_The tasks:_
a) Reproduce the part of the car forum thread starting with "## Flounder (Sep" and going on through "HEAVY sarcasm here)...", word for word.
b) In the car forum thread, what reasons does the poster give for people saying GSX cars break down all the time? Answer in one to three sentences.
c) List every distinct username that appears as a post header (a line starting with "##") in the car forum thread.

_Text shown:_
::::::::

IIRC, the AWD 1G Eclipse will spank the shit out of a 2G AWD Eclipse...due to weight of course...


----------



## zlr101 (Nov 17, 2003)

NotAnotherHonda said:


> IIRC, the AWD 1G Eclipse will spank the shit out of a 2G AWD Eclipse...due to weight of course...


I think they are some of the fastest sleepers around gen1 because all look the same sorta blah then they get shot out of a cannon. But you should look at a wrx maybe even used if you can find one.


----------



## Honest Bob (Nov 7, 2002)

Yeah the WRX trannys are weak. No dropping the clutch at 5k rpms. Most WRX owners usually slip the clutch when launching. I think I was reading on a WRX forum that when you dropped the clutch at 5k rpms on a WRX its close to 1g of force due to the AWD.


----------



## Flounder (Sep 4, 2003)

/\ they fixed that problem on the STI though.



NotAnotherHonda said:


> yea, gsx trannies are well built and last a long time (insert HEAVY sarcasm here)...


Bahahahahahaha! You can blow those up running no mods at all. Anyone will tell you, if your gonna make any good mods to GSX, rebuild/repalce tranny.


----------



## Honest Bob (Nov 7, 2002)

/\ yes they did! :thumbup:


----------



## akk51 (Aug 21, 2002)

my next question is whether or not the WRX is worth all the extra money? it seems like i could get a '00 GT w/ leather, sunroof, everything for around $9 or 10k...but a WRX..the absolute cheapest looks to be around $16, 500 for an '02. i know that the WRX is 2 years newer but the only other things to justify the price difference look to be the turbo...the AWD, a little bit faster, and maybe a little bit more room? i'm really just looking for a reliable car w/ good looks and performance..is it really worth all the extra money?


----------



## NoReason (Oct 20, 2002)

Lots of GSX owners are going GS-T because of reliability... and people say, "THEY BREAK DOWN ALL THE TIME" ... that's just because of a few reasons,

1- They can make way more power to actually break something.

2- Abuse driving habbits, 6-7k AWD launches all the time catch up to you

3- old parts

4- poor maintenance 


Reasons you should... Way more potential, better tuning {DSM LINK} more people have them, parts are everywhere.... etc...


----------



## zlr101 (Nov 17, 2003)

::::::::

_Provided information:_
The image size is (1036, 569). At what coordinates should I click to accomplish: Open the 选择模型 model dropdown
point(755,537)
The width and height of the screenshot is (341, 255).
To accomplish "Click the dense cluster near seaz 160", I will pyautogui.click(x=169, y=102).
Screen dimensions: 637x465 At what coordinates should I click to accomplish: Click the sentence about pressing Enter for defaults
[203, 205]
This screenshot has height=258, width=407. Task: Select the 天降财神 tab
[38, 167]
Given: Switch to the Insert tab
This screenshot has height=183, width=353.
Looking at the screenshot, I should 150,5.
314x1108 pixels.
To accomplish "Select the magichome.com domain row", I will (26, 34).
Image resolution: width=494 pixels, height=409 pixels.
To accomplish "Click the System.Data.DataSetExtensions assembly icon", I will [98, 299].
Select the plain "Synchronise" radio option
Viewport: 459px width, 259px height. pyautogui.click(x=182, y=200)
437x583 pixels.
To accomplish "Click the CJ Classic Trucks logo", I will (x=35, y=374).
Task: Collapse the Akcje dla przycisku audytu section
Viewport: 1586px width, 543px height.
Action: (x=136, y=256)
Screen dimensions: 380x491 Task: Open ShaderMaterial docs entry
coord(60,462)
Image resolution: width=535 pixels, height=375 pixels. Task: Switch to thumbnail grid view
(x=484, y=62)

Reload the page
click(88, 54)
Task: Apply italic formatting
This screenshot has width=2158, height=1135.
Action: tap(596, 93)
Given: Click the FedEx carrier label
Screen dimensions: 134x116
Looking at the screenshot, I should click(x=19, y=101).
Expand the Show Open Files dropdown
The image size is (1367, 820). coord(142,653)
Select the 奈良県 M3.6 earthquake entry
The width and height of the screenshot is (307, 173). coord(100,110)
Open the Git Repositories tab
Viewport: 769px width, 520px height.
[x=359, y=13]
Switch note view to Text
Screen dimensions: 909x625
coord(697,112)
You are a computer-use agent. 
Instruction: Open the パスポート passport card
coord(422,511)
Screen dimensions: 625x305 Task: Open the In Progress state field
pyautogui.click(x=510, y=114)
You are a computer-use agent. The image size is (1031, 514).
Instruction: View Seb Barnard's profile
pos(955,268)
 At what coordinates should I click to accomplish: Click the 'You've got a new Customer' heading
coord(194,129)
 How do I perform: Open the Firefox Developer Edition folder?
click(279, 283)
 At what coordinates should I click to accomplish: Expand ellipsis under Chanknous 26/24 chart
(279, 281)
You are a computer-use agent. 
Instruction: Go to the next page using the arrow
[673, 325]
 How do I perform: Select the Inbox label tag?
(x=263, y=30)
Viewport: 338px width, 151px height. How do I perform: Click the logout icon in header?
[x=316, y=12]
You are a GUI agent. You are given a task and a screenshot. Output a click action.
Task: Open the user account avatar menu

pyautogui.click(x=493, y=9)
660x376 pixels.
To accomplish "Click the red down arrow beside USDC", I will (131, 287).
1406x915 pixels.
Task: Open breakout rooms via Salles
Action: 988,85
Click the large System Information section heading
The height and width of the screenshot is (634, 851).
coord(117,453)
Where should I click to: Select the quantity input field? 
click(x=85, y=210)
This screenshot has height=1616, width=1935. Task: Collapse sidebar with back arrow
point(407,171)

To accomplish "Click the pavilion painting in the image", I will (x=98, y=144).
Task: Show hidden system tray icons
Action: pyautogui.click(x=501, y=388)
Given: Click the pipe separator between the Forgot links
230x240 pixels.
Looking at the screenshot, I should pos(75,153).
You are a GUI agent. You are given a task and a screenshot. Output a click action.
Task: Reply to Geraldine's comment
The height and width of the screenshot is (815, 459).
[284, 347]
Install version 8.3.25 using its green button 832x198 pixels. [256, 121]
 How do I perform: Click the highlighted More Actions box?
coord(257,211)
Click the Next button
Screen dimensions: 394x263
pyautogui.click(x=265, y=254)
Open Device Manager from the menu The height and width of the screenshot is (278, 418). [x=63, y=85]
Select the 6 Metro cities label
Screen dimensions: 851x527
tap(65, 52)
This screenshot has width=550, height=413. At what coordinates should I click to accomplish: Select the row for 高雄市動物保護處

::::::::

_Solved tasks:_
a)
## Flounder (Sep 4, 2003)

/\ they fixed that problem on the STI though.



NotAnotherHonda said:


> yea, gsx trannies are well built and last a long time (insert HEAVY sarcasm here)...

b) The poster says it comes down to four things. These cars can make far more power, which is enough to actually break something. Owners also drive them hard, with constant 6-7k AWD launches, and they suffer from old parts and poor maintenance.

c)
zlr101
Honest Bob
Flounder
akk51
NoReason